=== Dataset content ===

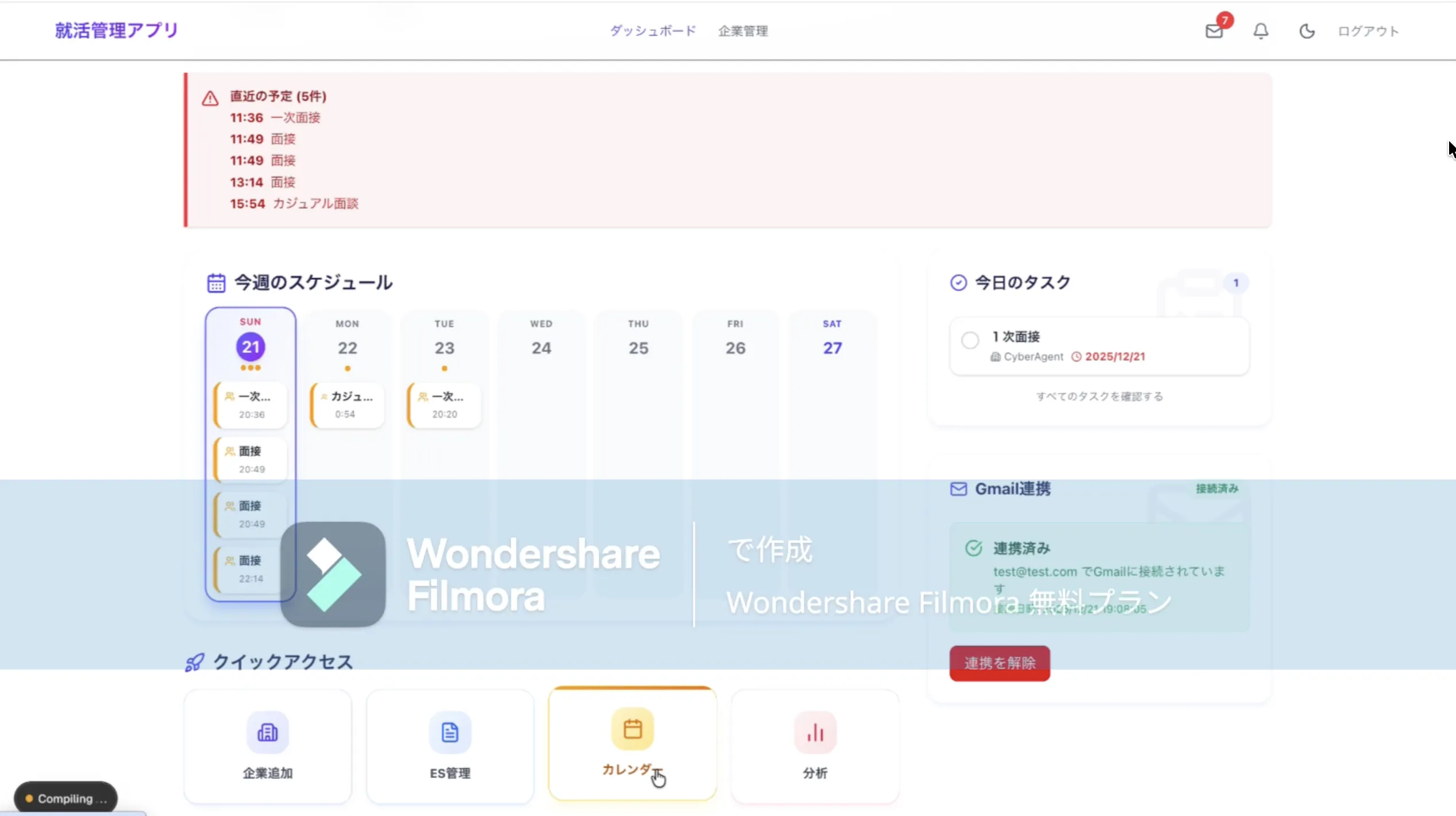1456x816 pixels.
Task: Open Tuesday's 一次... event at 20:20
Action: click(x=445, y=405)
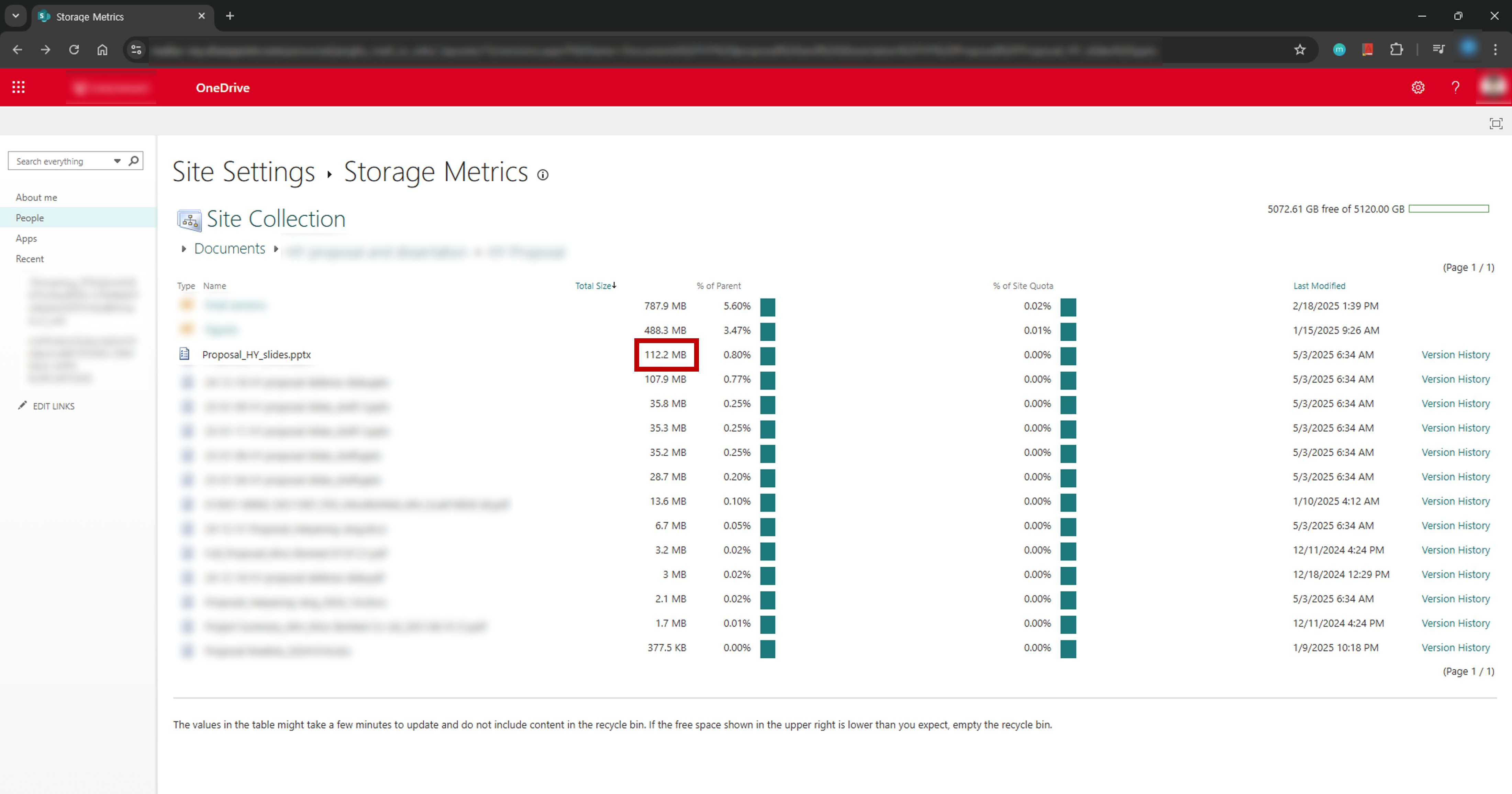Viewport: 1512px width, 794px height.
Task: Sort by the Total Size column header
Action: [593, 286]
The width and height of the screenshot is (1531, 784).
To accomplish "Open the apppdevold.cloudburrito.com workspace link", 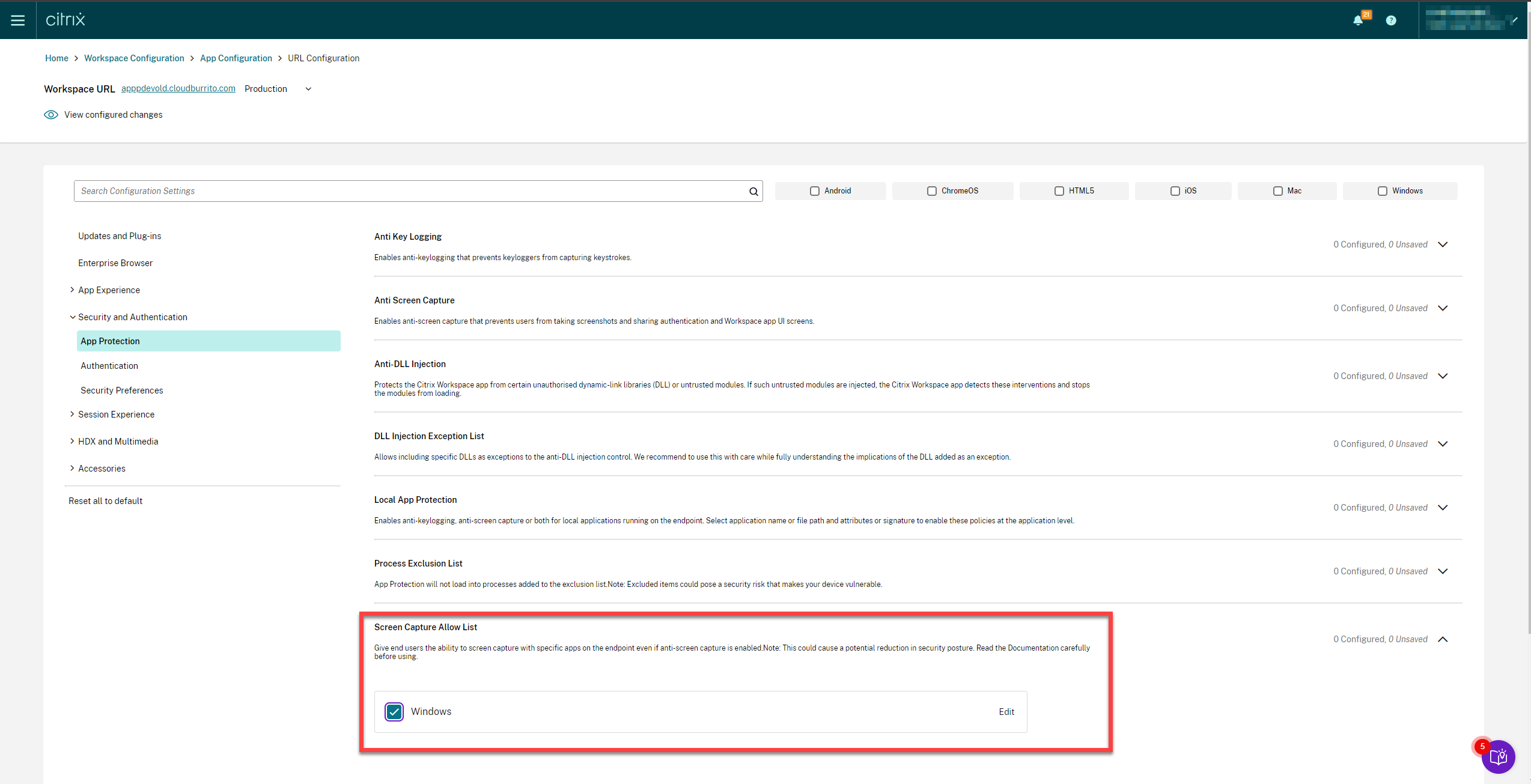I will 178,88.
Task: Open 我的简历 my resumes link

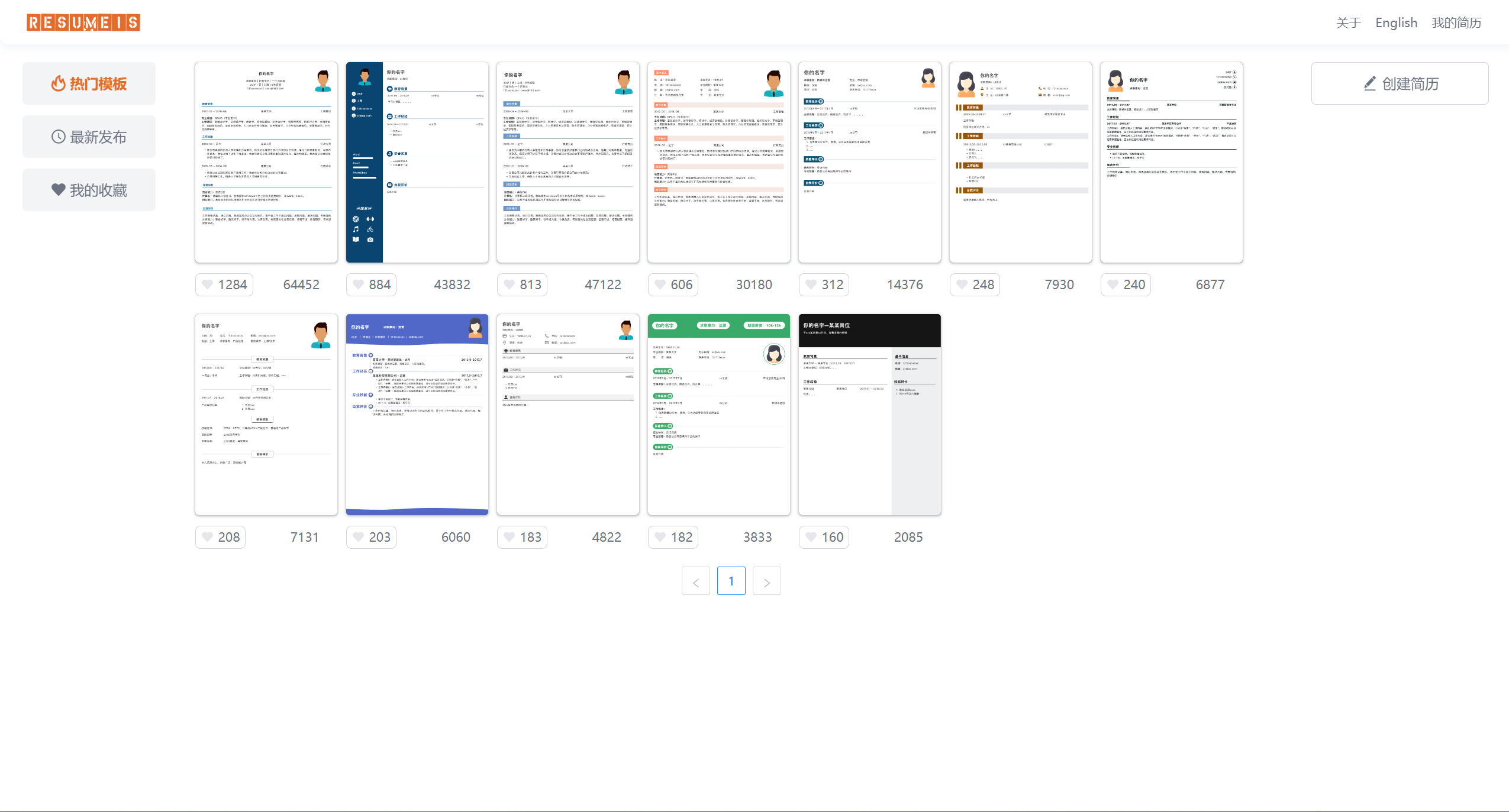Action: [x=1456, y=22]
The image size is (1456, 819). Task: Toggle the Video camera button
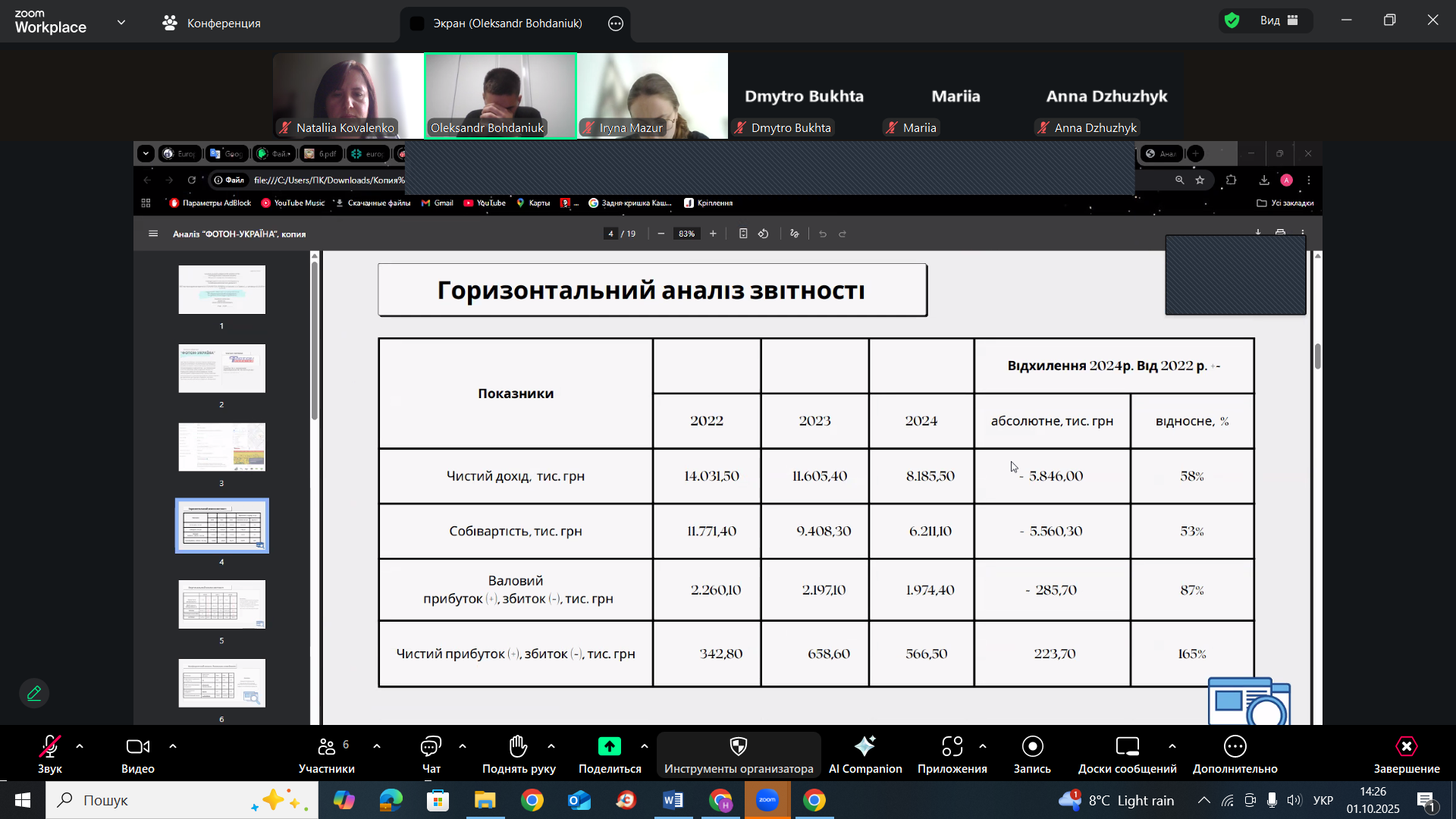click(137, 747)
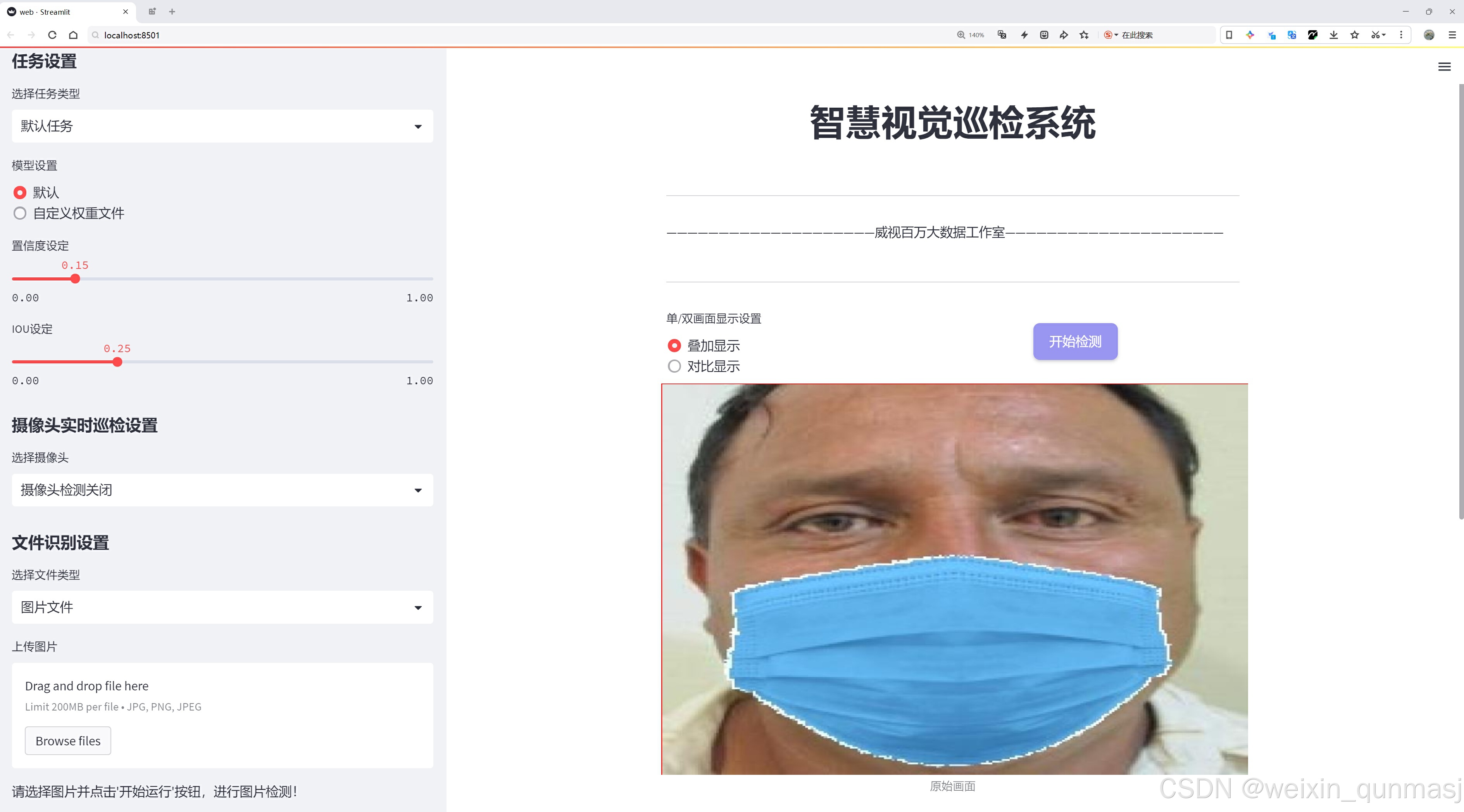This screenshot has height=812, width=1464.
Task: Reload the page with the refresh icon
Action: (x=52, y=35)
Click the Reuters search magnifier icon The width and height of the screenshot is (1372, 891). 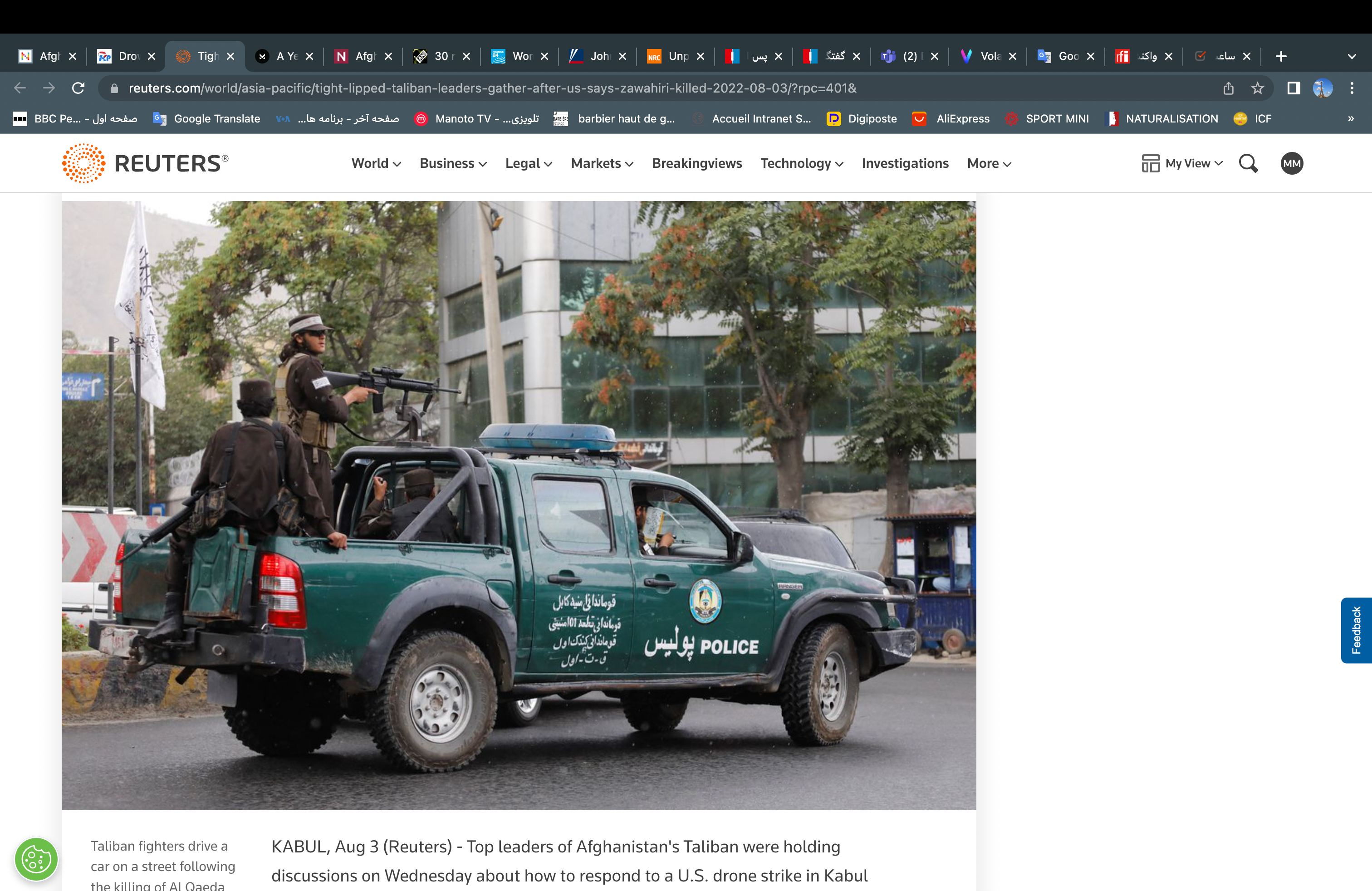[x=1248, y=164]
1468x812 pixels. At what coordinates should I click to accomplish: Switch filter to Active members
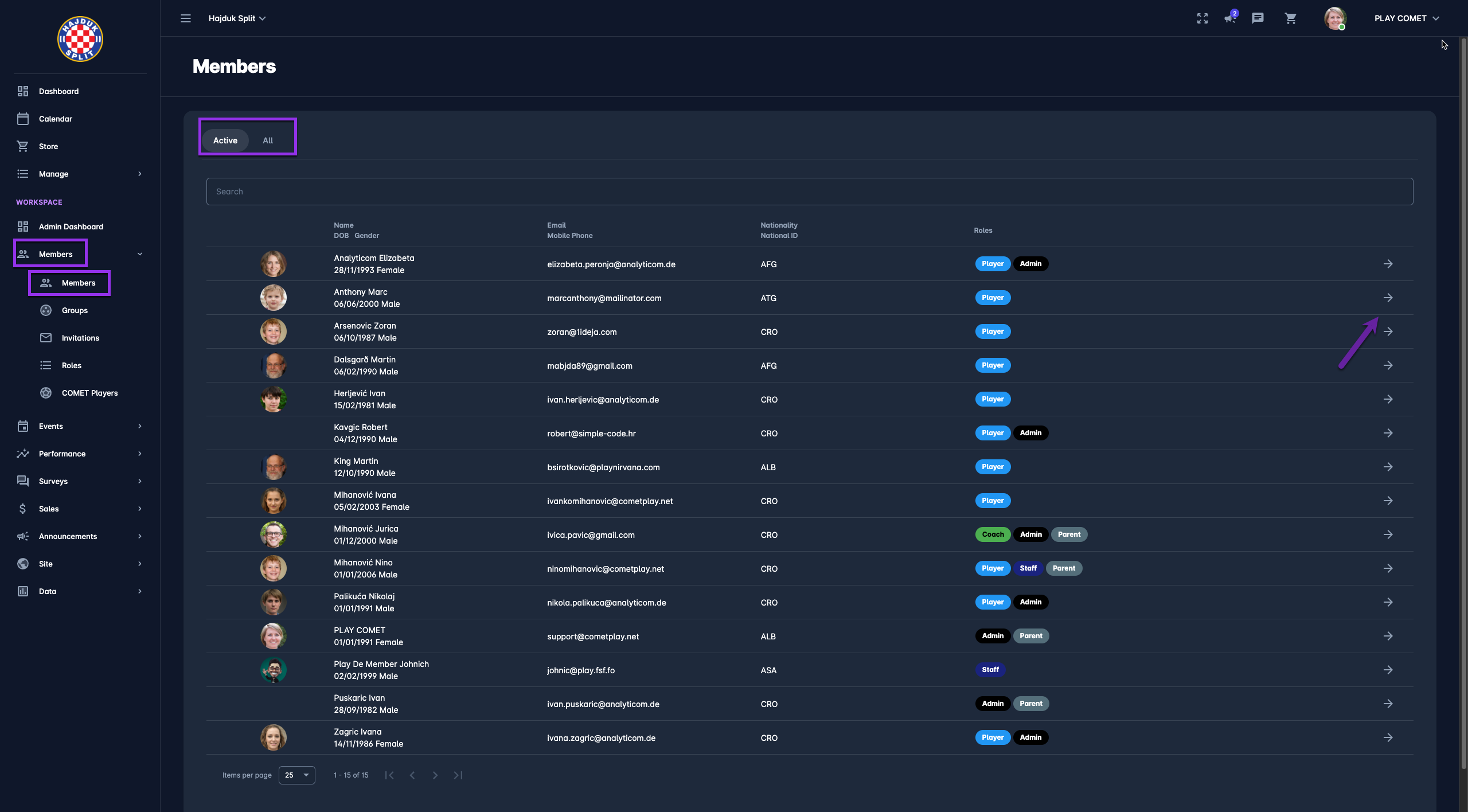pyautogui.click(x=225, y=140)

===

* **Problem to solve**: The answer consists solely of the lines from the one holding "1468x812 pixels. At" through the last line of the entries above, set down verbatim, without any pictures.

* **Answer**:
1468x812 pixels. At what coordinates should I click to accomplish: Switch filter to Active members
pyautogui.click(x=225, y=140)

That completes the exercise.